[Directive 1] Please restate the post on bolted joints between "The most important" and "being torqued properly.", inclusive, substituting "lock nut" for "castle nut".
[Directive 2] Summarize the post on bolted joints in two sentences.
[Directive 3] Extend the post on bolted joints, picking up after its final sentence.

[START OF Document segment]

The most important consideration is vibration resistance:
https://www.boltscience.com/pages/vibloose.htmShaking the joint in shear, the bolt should not come loose, or faster than some rate.
Some joints are, not only more important than others, but more prone to vibration. You don't want your wheels falling off, or pistons or engine head -- these get locking mechanisms, like the castle nut, or lockwire, or at least being torqued properly.
Clamping force and torque are important as well, particularly when optimum amounts are needed. Usually threads are designed for dry fitting, meaning the torque is calibrated for typical friction plus tension divided by the pitch slope (a screw is a ramp in revolution, after all). Using lubrication drastically reduces the friction and therefore torque required, and may reduce the vibration resistance.
It could well be preferable to go with a dry joint, over lubrication or anti-seize -- indeed rust might be a feature, not a bug. That last point kinda depends on how often they need to be serviced, how fast corrosion might happen, and if the risk of breaking fasteners is acceptable. So, lug nuts, kinda eh: there's 4+ of them (usually), so some redundancy there, but subject to vibration and salt spray so they're kind of important; but they might also be serviced every few months/years (depending if you're following a rotation cycle or not
) so might not get too caked up in the mean time. Other frame components, suspension, control arms, are rarely serviced, but taking more time to do them on the rare occasion they need to, probably isn't a big deal.

[END OF Document segment]
[START OF Given entries]

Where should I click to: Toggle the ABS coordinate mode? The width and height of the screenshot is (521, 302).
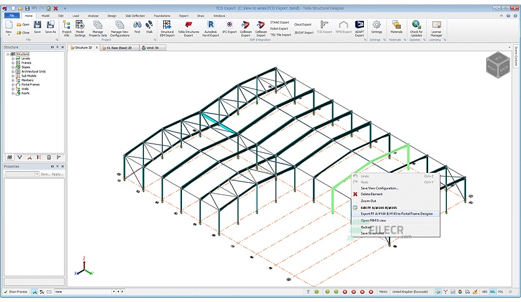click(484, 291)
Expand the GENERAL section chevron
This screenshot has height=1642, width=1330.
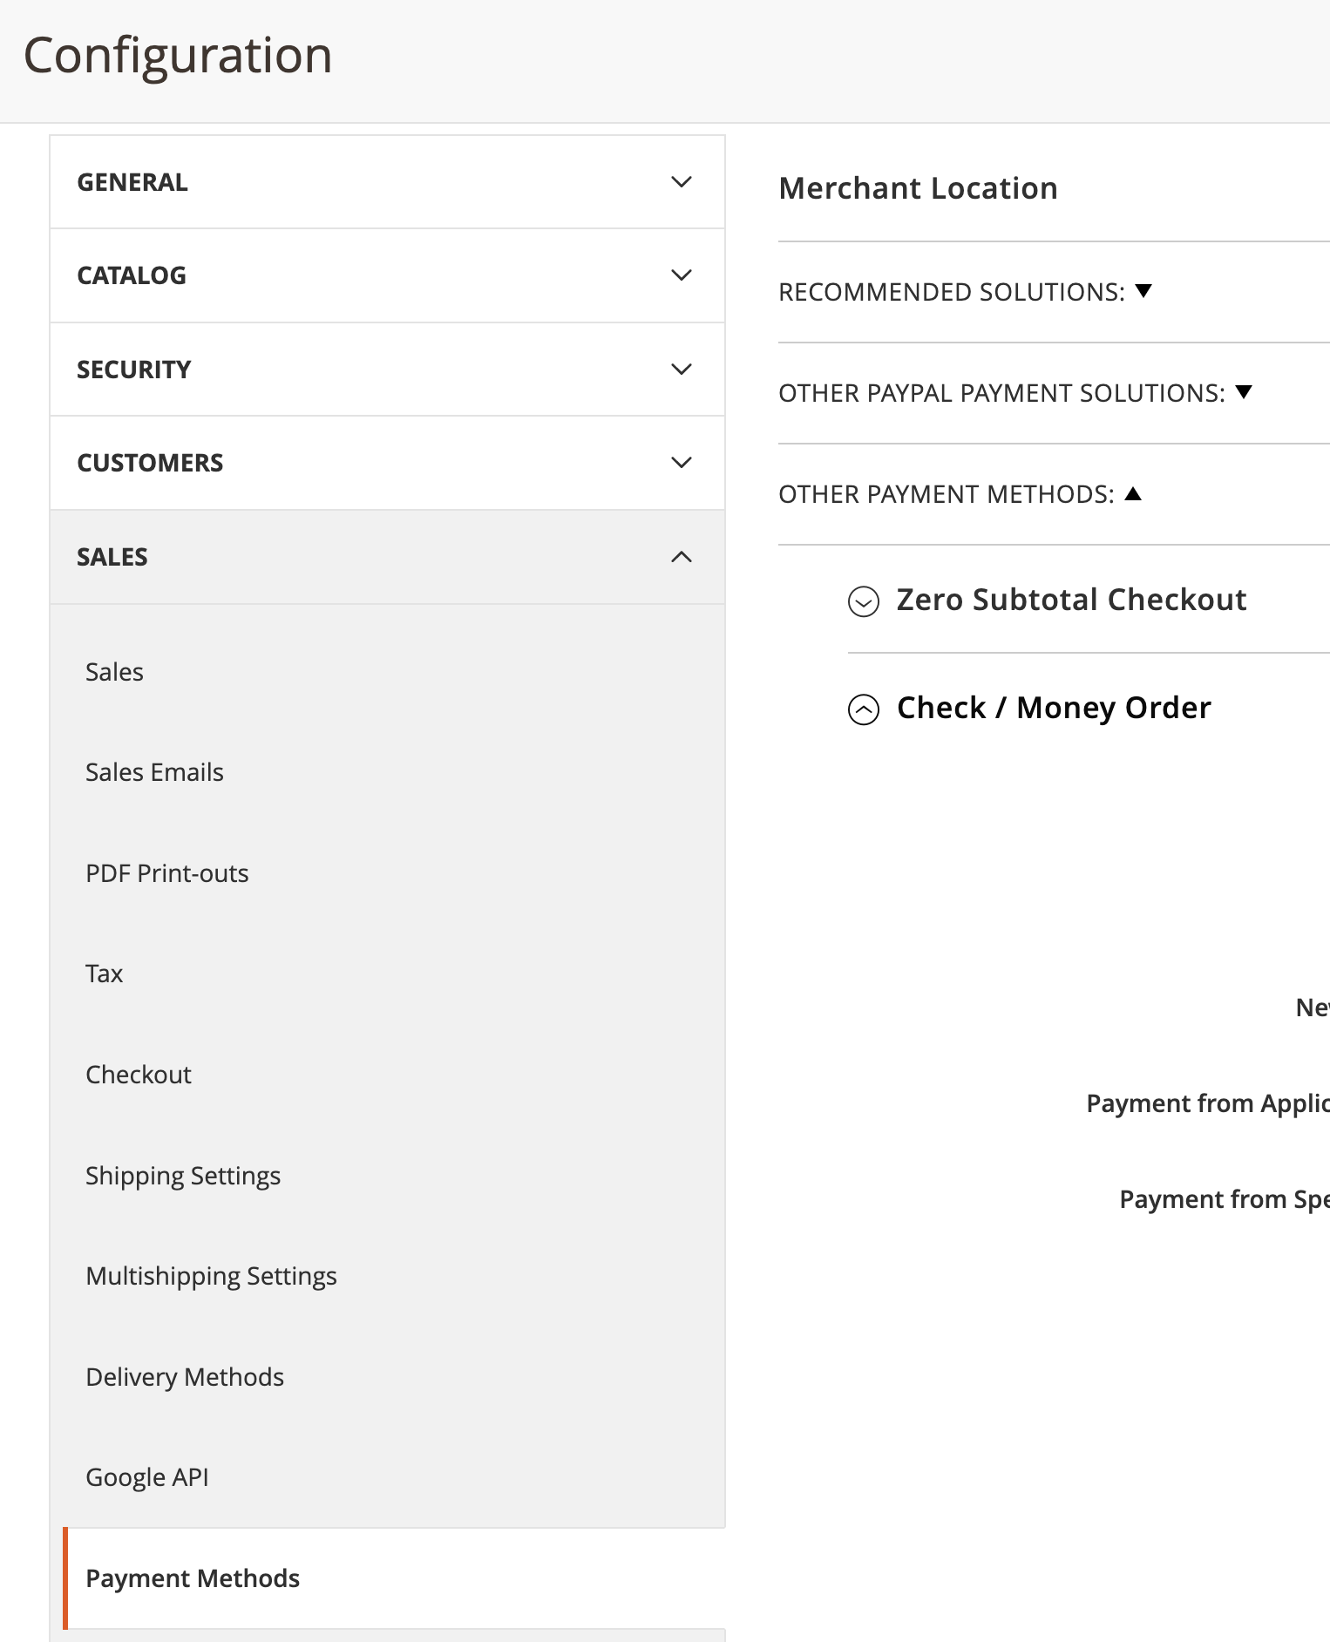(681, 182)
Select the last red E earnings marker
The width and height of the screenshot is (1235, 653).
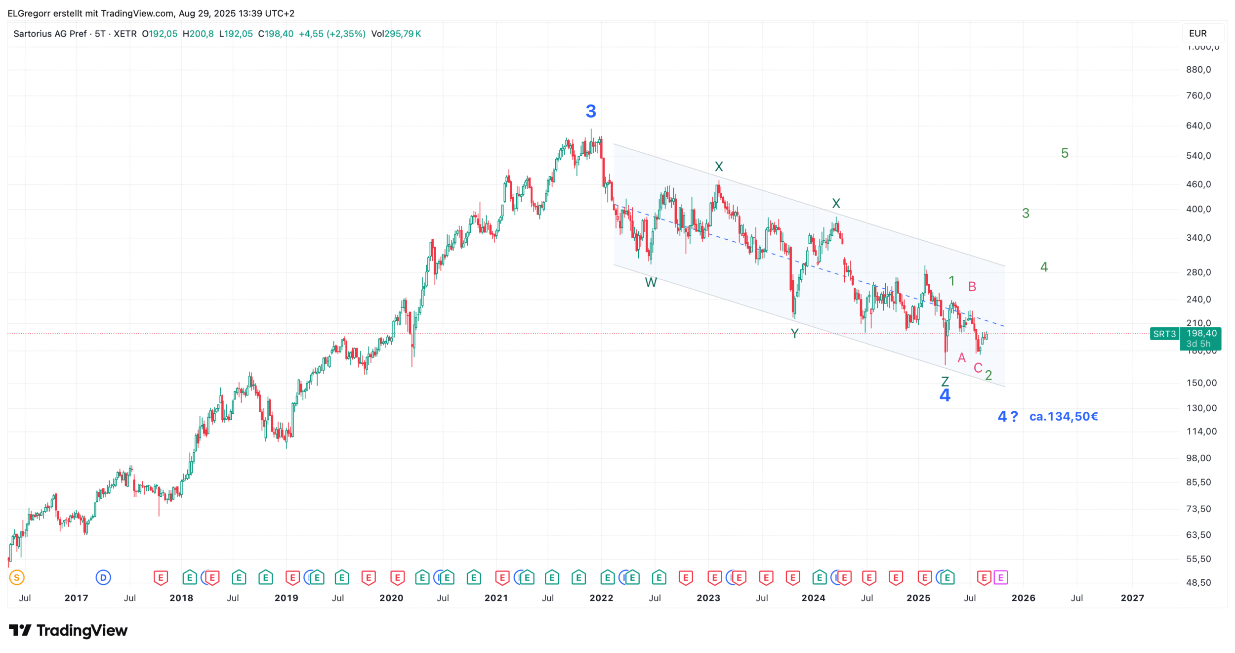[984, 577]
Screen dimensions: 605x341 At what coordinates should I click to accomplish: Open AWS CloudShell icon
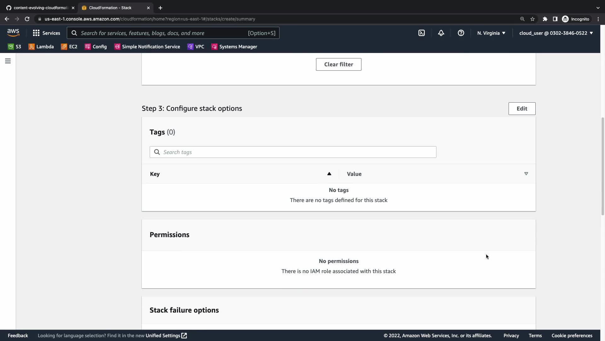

[END OF Given entries]

[Answer 1]
The most important consideration is vibration resistance:
https://www.boltscience.com/pages/vibloose.htmShaking the joint in shear, the bolt should not come loose, or faster than some rate.
Some joints are, not only more important than others, but more prone to vibration. You don't want your wheels falling off, or pistons or engine head -- these get locking mechanisms, like the lock nut, or lockwire, or at least being torqued properly.

[Answer 2] The post says vibration resistance is the most important consideration for a bolted joint, and critical joints such as wheels, pistons, or engine heads get locking mechanisms like the castle nut or lockwire, or at least proper torque. It adds that lubrication sharply reduces friction and the torque required and may reduce vibration resistance, so a dry joint could be preferable, depending on how often the joint is serviced, how fast corrosion might happen, and whether the risk of breaking fasteners is acceptable.

[Answer 3]
Suspension items BTW, are usually mounted in shear, or pinned, so they can be attached surprisingly simply, with just one bolt say, even for something as critical as that. Well, shear is still the problem, the point, right, but evidently designed in such a way not to be a problem. For example, they might use relatively large bolts, so the shear slippage is greater than design peak force maybe. Control arms often have rubber bushings, which helps reduce peak forces, as does the tire itself.
Anyway, I'm just an EE, absolutely there are plenty of resources out there, from handbooks to textbooks. Lots of hard won experience out there in the ME-sphere, a couple books should do 'ya. Not... that I know which ones, but, there's a collection of linkages and slides and other mechanisms, that might also be of interest. Probably one for bolted, riveted and other kinds of fixed joints. Or, I forget how much of these is covered by Machinery's.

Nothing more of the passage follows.